Quem
tem hoje 40 anos recorda-se onde estava quando viu as imagens do muro
de Berlim a cair ou da tragédia das Twin Towers e, muito provavelmente,
sabe onde primeiro assistiu ao E.T. Cada geração tem um par de imagens
icónicas que ajudam a construir uma memória coletiva que se reproduz ao
longo do tempo. Há coisas que não se esquecem e o futebol não é exceção.
É
certo que há golos memoráveis e jogadas que somos capazes de relatar de
cabeça, mas o futebol perdura não apenas como memória afetiva do jogo
jogado. Sei onde estava quando aconteceram coisas que mudaram o mundo à
minha volta. Da mesma forma que não me esquecerei do lugar e do momento
em que vi Cantona, depois de ser expulso contra o Crystal Palace, a
avançar para a bancada e a lançar com precisão um golpe de Kung-Fu num
adepto que o insultara.
Falo disto porque se
cumpriram 20 anos desse gesto grandiloquente, que mudou o futebol
inglês, enquanto fez de um jogador notável, uma figura icónica.
Cantona
é lembrado pelo seu histórico de vitórias, por ter devolvido o Man.

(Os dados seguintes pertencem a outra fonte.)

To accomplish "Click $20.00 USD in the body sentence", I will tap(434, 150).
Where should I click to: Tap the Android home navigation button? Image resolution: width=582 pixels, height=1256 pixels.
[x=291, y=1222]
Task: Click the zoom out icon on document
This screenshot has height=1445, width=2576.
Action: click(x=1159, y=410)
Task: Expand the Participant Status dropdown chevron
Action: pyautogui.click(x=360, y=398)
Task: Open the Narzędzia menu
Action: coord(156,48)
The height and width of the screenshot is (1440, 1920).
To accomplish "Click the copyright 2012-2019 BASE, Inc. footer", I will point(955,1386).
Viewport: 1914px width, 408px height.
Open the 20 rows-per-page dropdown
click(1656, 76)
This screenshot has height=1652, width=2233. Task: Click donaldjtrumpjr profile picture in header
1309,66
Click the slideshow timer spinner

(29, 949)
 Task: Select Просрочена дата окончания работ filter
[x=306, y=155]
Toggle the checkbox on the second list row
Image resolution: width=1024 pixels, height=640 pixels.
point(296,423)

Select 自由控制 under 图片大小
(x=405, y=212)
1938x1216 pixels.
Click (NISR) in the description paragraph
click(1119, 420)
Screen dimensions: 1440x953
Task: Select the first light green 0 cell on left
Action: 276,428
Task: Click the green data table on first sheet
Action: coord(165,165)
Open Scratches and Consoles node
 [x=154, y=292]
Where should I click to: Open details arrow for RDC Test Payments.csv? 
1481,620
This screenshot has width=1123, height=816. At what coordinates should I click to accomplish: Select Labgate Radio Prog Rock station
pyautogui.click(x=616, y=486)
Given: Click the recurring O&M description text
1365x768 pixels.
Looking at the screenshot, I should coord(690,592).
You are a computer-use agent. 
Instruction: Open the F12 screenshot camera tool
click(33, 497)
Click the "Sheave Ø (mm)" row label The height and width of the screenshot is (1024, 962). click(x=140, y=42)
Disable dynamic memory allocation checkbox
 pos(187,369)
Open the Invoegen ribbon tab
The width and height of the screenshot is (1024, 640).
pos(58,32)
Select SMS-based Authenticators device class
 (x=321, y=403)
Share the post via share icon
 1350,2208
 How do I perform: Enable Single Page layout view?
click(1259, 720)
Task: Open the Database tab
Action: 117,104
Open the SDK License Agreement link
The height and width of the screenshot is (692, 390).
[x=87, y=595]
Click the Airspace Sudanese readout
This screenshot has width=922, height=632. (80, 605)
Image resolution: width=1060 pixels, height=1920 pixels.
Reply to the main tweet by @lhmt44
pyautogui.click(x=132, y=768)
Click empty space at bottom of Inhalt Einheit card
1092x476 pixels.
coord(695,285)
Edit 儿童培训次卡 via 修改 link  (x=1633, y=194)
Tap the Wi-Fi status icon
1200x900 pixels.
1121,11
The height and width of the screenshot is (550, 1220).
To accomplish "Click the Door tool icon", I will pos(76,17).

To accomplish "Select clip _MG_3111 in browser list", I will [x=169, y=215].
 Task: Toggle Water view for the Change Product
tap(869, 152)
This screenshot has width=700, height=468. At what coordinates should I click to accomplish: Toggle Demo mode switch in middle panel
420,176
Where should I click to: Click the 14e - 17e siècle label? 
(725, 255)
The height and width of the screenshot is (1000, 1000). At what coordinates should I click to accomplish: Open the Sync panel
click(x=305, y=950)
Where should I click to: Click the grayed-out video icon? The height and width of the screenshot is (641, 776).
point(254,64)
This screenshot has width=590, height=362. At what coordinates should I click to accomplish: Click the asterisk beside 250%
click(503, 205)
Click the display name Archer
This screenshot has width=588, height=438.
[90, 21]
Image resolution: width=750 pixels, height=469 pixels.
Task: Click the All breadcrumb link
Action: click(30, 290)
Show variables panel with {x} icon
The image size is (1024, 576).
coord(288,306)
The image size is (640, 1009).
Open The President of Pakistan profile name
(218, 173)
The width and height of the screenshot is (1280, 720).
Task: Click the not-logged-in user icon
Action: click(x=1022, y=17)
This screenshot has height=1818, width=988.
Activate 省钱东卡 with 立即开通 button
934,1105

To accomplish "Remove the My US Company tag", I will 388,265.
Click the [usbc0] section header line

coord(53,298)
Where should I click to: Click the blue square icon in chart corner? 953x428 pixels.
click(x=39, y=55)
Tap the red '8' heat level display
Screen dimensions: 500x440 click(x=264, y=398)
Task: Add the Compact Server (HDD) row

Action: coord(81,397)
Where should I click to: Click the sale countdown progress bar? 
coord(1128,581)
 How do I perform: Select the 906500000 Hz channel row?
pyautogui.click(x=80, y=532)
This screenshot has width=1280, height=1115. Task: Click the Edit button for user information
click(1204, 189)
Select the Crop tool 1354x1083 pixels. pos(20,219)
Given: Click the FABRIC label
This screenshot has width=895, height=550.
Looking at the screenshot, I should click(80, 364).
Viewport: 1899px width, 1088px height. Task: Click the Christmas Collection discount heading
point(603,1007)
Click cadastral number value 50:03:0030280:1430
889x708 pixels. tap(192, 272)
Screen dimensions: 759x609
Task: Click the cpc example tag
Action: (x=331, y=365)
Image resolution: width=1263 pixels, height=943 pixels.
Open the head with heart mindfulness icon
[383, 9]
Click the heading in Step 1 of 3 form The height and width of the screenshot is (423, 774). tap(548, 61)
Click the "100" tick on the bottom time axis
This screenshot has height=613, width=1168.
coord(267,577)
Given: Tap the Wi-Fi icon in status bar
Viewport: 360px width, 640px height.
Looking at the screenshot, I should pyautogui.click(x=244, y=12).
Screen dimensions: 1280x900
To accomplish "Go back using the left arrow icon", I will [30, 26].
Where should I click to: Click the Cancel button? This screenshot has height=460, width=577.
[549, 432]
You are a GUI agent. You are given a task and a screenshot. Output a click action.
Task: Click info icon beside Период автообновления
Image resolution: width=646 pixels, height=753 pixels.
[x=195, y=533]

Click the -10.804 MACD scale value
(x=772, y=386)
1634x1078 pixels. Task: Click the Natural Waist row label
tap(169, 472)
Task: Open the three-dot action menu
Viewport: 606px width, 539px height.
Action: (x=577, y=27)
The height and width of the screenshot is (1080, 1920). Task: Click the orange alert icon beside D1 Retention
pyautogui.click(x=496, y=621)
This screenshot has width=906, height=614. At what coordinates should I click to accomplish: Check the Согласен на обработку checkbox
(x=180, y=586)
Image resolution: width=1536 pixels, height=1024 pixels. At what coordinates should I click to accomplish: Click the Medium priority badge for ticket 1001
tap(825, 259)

Utd. a um lugar hegemónico e, até, por se ter estreado pelos red devils
contra o Glorioso, num jogo de homenagem ao Eusébio. Há também quem
sublinhe que foi um dos responsáveis pela alteração do estilo de jogo
inglês, continentalizando-o, numa altura em que a Premier League se
reinventava, tornando-se o fenómeno global que é hoje. Há um antes e
depois de Cantona no futebol inglês.
Pode
tudo ser verdade. Mas, o que recordo desse instante definidor, não é a
imprudência do gesto, o ato de pura indisciplina, é a prova de que o
futebol, na forma como tenta domesticar todos os excessos,
canalizando-os para 90 minutos de regras e táticas, exige, para se
manter vivo, momentos de respiração pura. Tirando a cabeçada de Zidane
na final do Mundial, é difícil recordar-me de outro momento tão icónico
no futebol das últimas duas décadas.
publicado no Record de terça-feira.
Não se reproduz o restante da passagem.